* BEGIN *

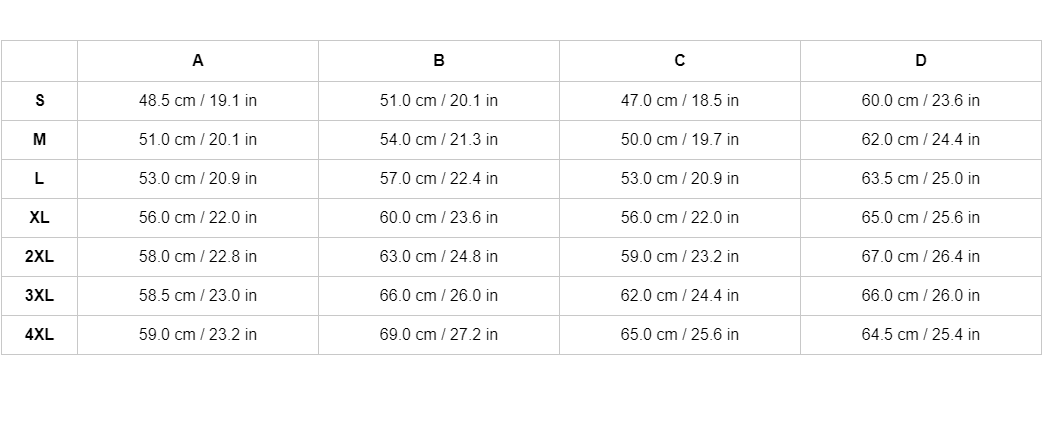Click the 54.0 cm / 21.3 in cell

click(x=439, y=139)
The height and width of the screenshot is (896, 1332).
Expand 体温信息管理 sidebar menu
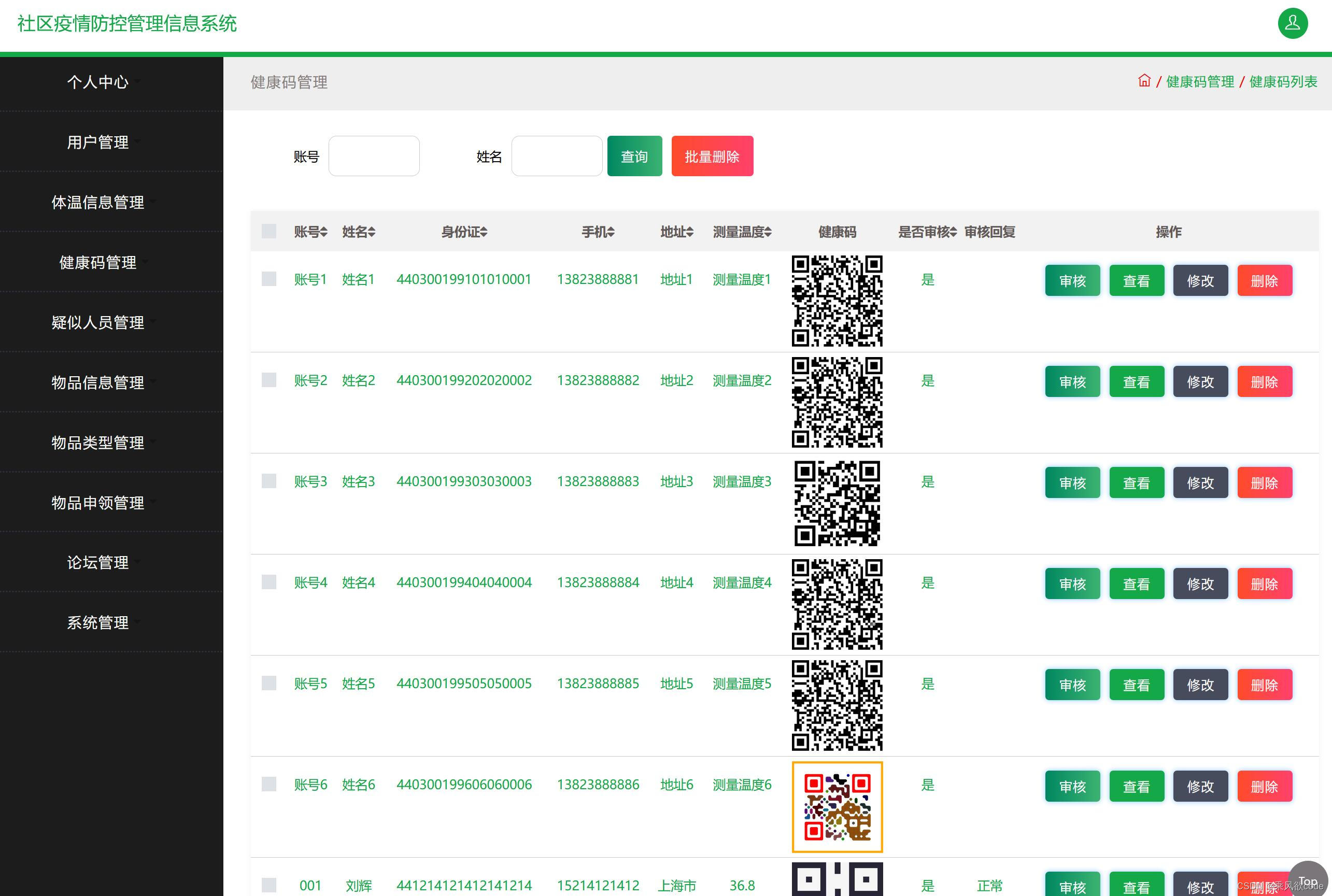tap(98, 202)
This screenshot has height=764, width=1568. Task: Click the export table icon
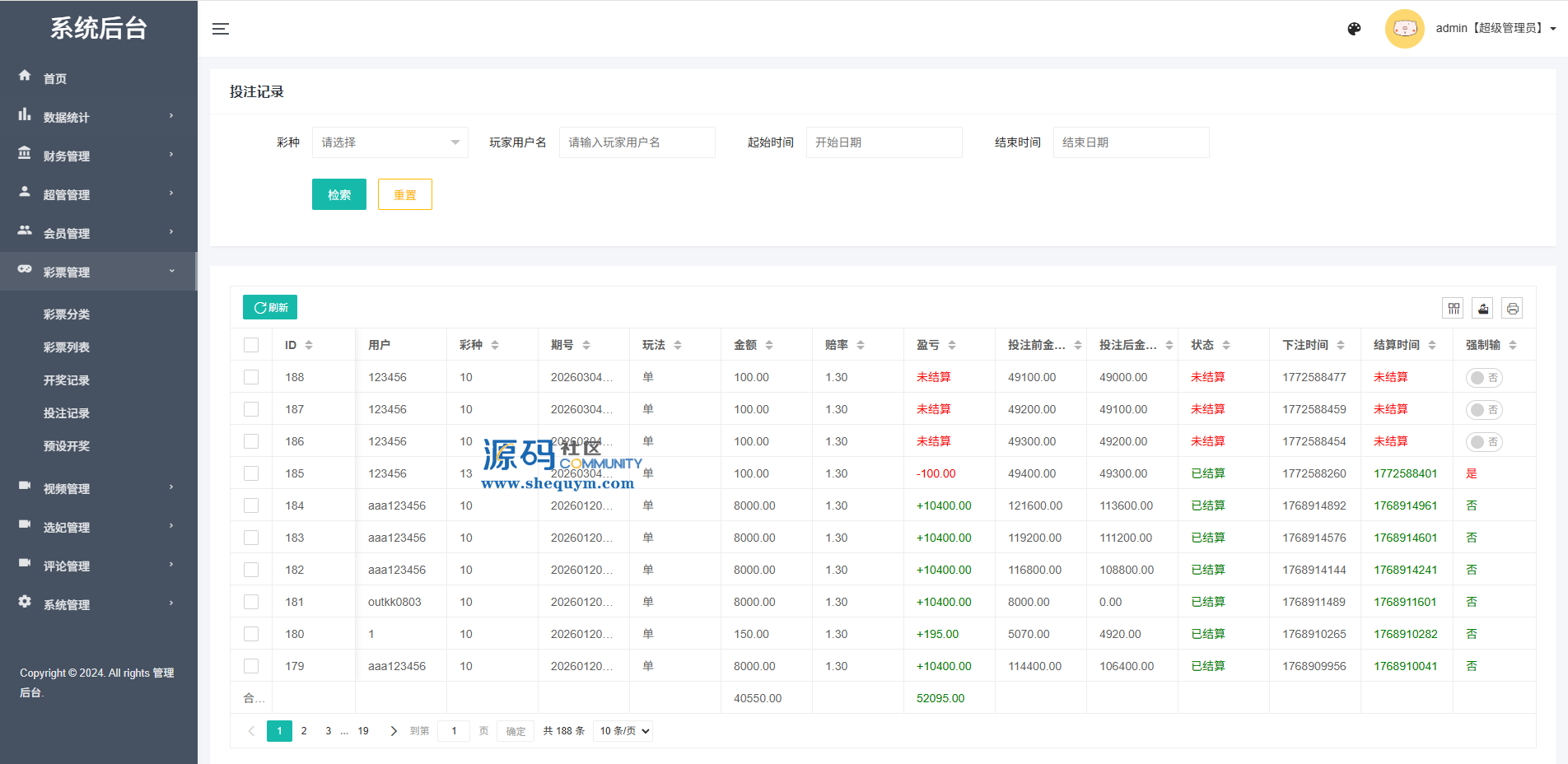tap(1483, 308)
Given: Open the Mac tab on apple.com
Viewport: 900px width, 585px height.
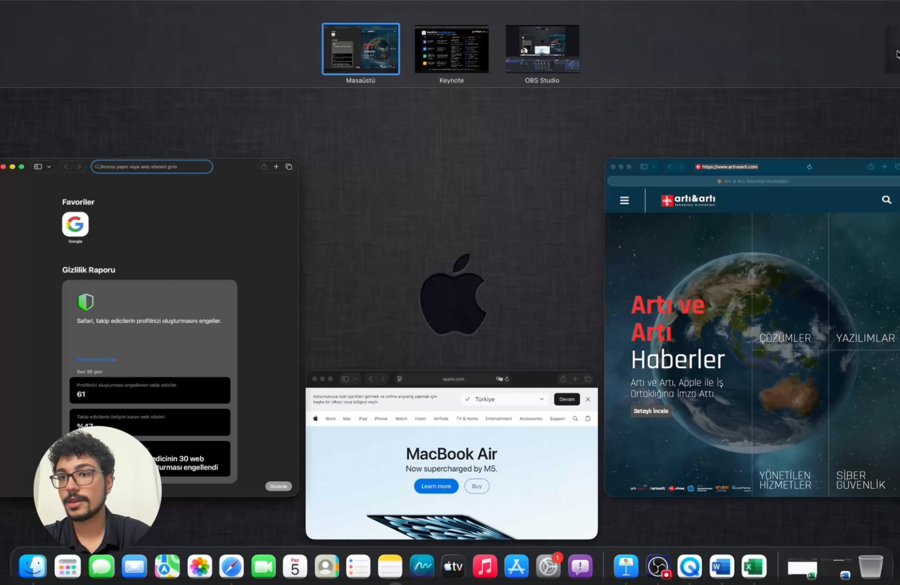Looking at the screenshot, I should coord(347,419).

* END *

● PROMPT:
Please write out the records above again, switching "sidebar menu" to "side panel" and keeping everything else unchanged. Leave the pictures out of your answer.

● RESPONSE BELOW:
Click the 54.0 cm / 21.3 in cell

click(x=439, y=139)
The height and width of the screenshot is (896, 1332).
Expand 体温信息管理 side panel
tap(98, 202)
This screenshot has height=764, width=1568. Task: Click the export table icon
tap(1483, 308)
Given: Open the Mac tab on apple.com
Viewport: 900px width, 585px height.
Looking at the screenshot, I should coord(347,419).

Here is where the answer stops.